9. The representation learning subsystem (110) of claim 8, wherein each of the one or more entities comprises a graph representation of at least one raw data entity corresponding to the arbitrary domain.
10. The representation learning subsystem (110) of claim 9, wherein the at least one dataset further comprises a pre-determined score corresponding to each of the one or more entities.
11. The representation learning subsystem (110) of claim 10, wherein the modeling unit (116) is configured to build the similarity matrix based on at least one similarity function, and wherein the at least one similarity function comprises a correlation function, a spatial distance function, a spectral translation function, or combinations thereof.
12. The representation learning subsystem (110) of claim 10, wherein the graph kernel function comprises a Gaussian kernel, an RBF kernel, a shortest path kernel, a random walk kernel, or combinations thereof.
13. The representation learning subsystem (110) of claim 10, wherein the order advisory (208) comprises an optimization function of a row and column order configuration corresponding to the adjacency matrix.

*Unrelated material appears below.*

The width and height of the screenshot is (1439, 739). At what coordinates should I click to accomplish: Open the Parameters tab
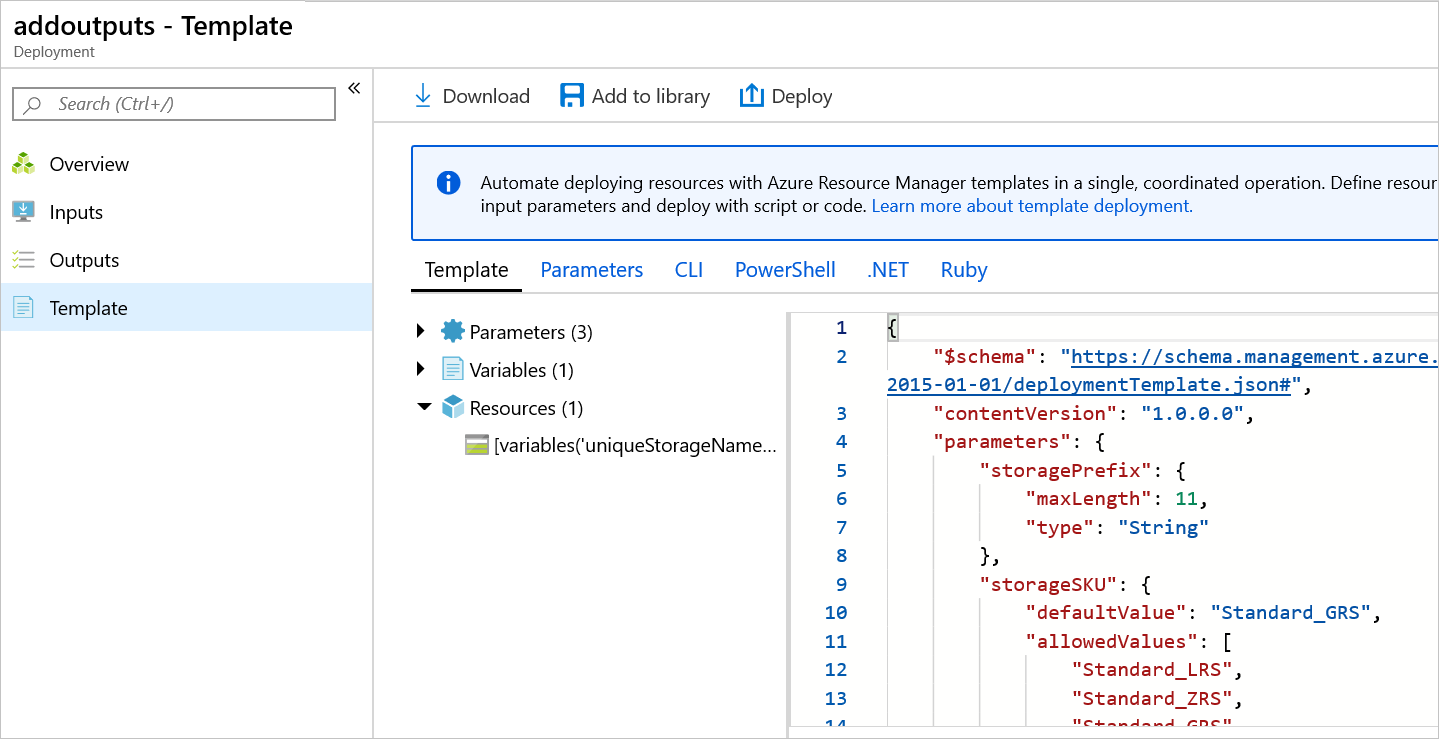click(x=591, y=269)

14. A system (100), comprising:
a representation learning subsystem (110), comprising:
a processor unit (112) configured to:
obtain (202) at least one dataset corresponding to an arbitrary domain, wherein the at least one dataset comprises one or more entities, and wherein each of the one or more entities comprises a graph representation of at least one raw data entity corresponding to the arbitrary domain and a pre-determined score corresponding to each of the one or more entities;
a modeling unit (116) operatively coupled to the processor unit (112) and configured to:
build (204) a similarity matrix corresponding to each of the one or more entities of the at least one dataset;
generate (206) an adjacency matrix corresponding to each of the one or more entities based at least on a corresponding similarity matrix and a graph kernel function;
an ordering unit (118) operatively coupled to the processor unit (112) and configured to re-order (210) the adjacency matrix corresponding to each of the one or more entities based on an order advisory (208) to generate an image grid (212) corresponding to each of the one or more entities, wherein each image grid (212) is the representation learning corresponding to each of the one or more entities;
a convolutional neural network subsystem (124) communicatively coupled to the representation learning subsystem (110) and configured to:
divide (214) the image grids and pre-determined scores corresponding to the one or more entities of the at least one dataset into a training set and a test set;
train (216) a convolutional neural network running on the convolutional neural network subsystem (124) with one or more image grids (212) and pre-determined scores corresponding to the training set;
test (218) the convolutional neural network with one or more image grids (212) corresponding to the test set to obtain one or more corresponding predicted scores; and
evaluate (220) a performance of the convolutional neural network based on a comparison of a predicted score and a pre-determined score corresponding to each of the image grids (212) corresponding to the test set.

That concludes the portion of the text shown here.